*** MATERIAL PROVIDED ***

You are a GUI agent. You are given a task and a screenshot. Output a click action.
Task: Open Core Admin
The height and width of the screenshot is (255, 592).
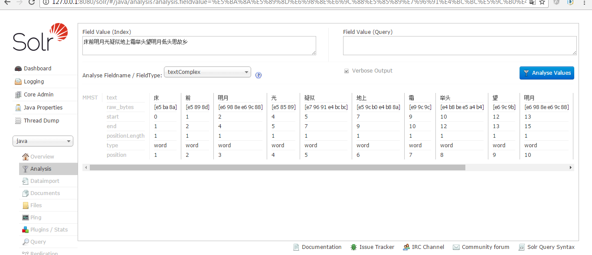coord(39,94)
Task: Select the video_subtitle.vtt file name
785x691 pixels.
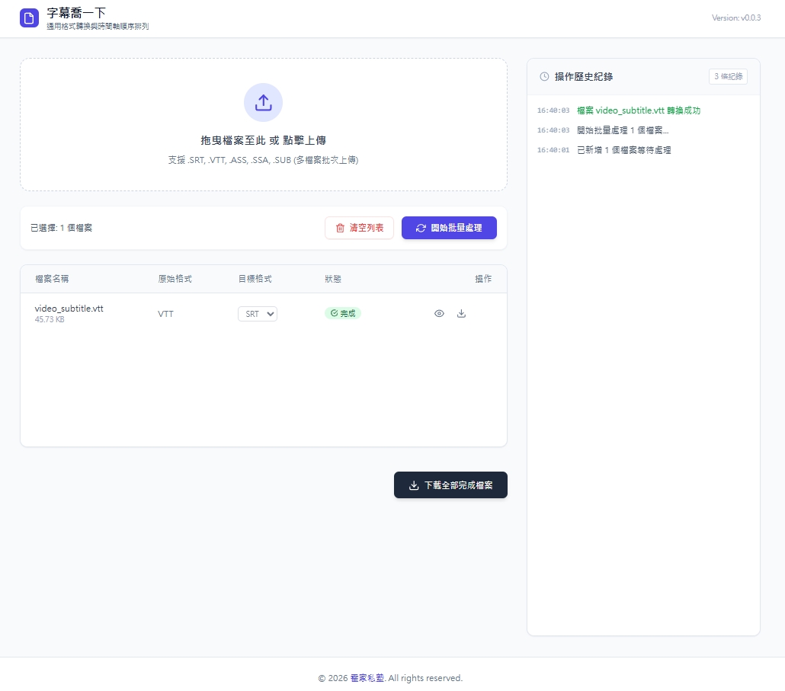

***

# [PROBLEM]
With the pictures left out, output exactly the lines from the one with "Task: Select the video_subtitle.vtt file name" through the end of the listing above, both ends included.

# [SOLUTION TO THE EXERCISE]
Task: Select the video_subtitle.vtt file name
785x691 pixels.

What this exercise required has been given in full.